‘Mama didn’t raise a victim’: How guns became part of America’s culture

In 1870 Thomas Addis urinated on a rifle before the Ottoman Sultan and saved one of the largest gun businesses in the world. The Sultan had challenged Colonel Addis – a globetrotting salesman for the Winchester Repeating Arms Company of New Haven, Connecticut, and only a self-styled Colonel – to unclog a sandy batch of rifles using implements available to ordinary soldiers. Impressed by Addis’s ingenuity, the Sultan ordered 20,000 rapid-fire Winchesters. His men soon mowed down Russian troops, who toted mere single shooters, and showed nations and tribes around the world what it took to survive.

Back in Connecticut lay a less spectacular but, the historian Pamela Haag shows, equally significant part of the story. The Winchester Company sent Addis abroad because it was struggling at home. Few Americans purchased guns. Those who did sought to possess a practical tool, not a totem of individual freedom. Precisely when the West was being “won”, and before the first federal gun-control legislation in the 1920s, consumer demand failed to sustain Winchester and other manufacturers. Through most of the nineteenth century, the United States hardly seemed destined to become the ballistic republic it is today, when civilians own the most guns per capita of any country, tens of thousands die from gun violence annually, and toddlers shoot someone at least once a week. The aggregate statistics make the recent mass shooting in Orlando, despite its setting a record for fatalities, look like a spectacular version of normality.

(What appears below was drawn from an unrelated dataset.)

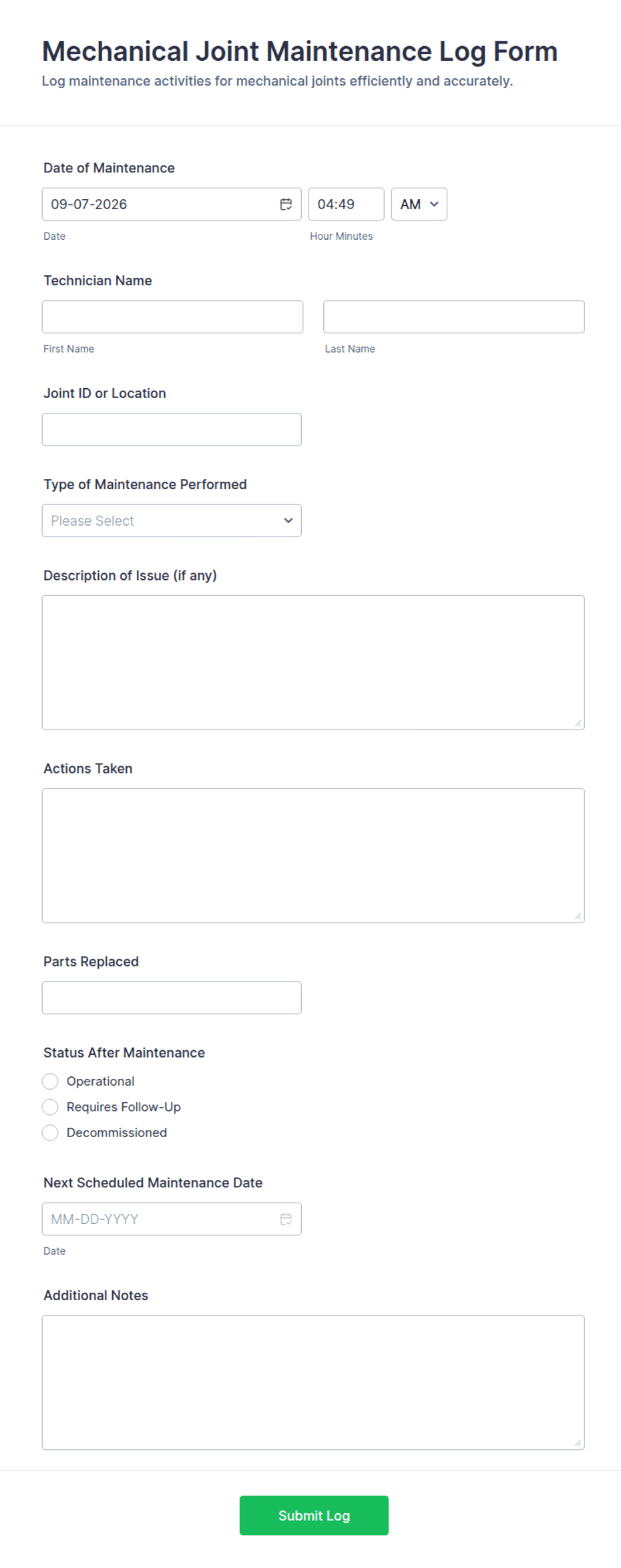Mark status as Decommissioned

click(50, 1133)
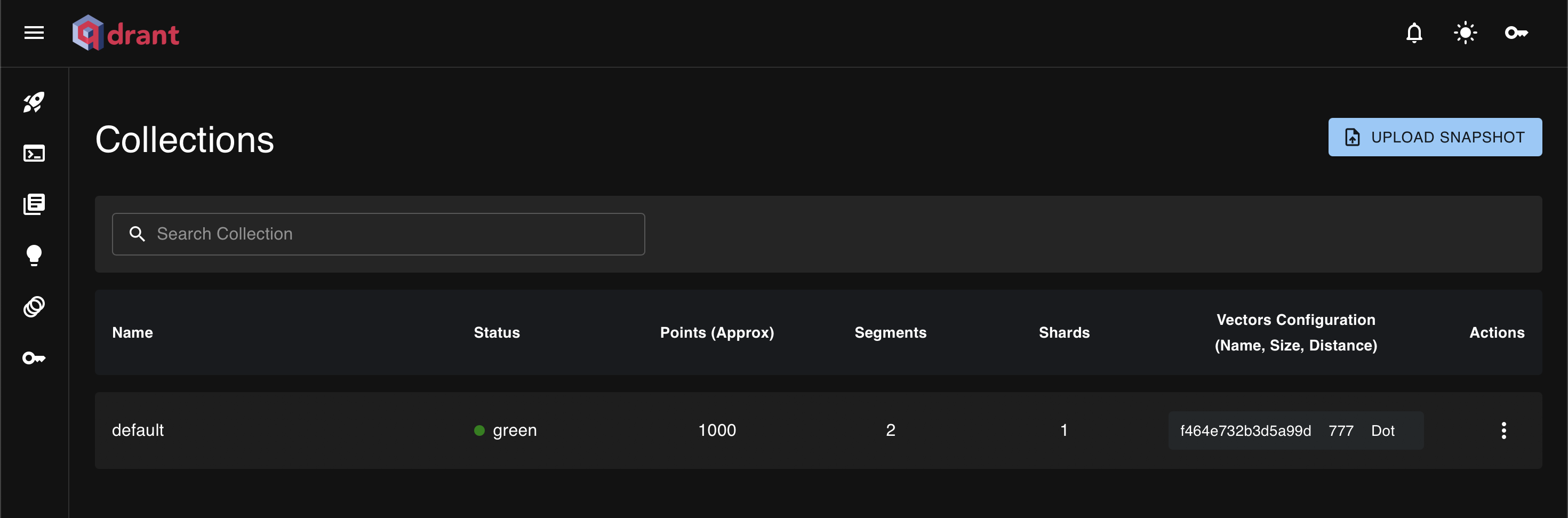Screen dimensions: 1568x518
Task: Click the Qdrant logo
Action: (x=125, y=33)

Haag is not the first scholar to debunk the myth of American “gun exceptionalism”, as she calls it. In Gunfight: The battle over the right to bear arms in America (2011), the law professor Adam Winkler revealed the long acceptance of gun restrictions at state and local levels from the American Revolution onwards. Only in the twentieth century did gun advocates decide that almost any regulation, however modest, would destroy the right to bear arms. Haag offers a similar chronology but shifts the perspective. Looking beyond gun owners and the scope of their rights, Haag focuses on gun makers and the power of their business, arguing that it was the particular dynamics of gun production that compelled Winchester and a handful of manufacturers to cultivate a consumer market. Gun capitalism created gun culture.

But first, capital created the guns. Diving into the archives of Winchester, along with its Northeastern counterparts Colt’s, Remington and Smith Wesson, Haag traces how the handcraft of eighteenth-century gunsmiths gave way to mass production in nineteenth-century factories. Churning out arms required capital accumulation above all. Thus Oliver Winchester, a well-heeled shirt-collar maker, morphed into an iconic “rifle king” despite never owning a gun until he got into the business, and he continued to view firearms in the unexceptional terms of commerce. “A gun”, he explained in 1869, “is a machine made to throw balls.”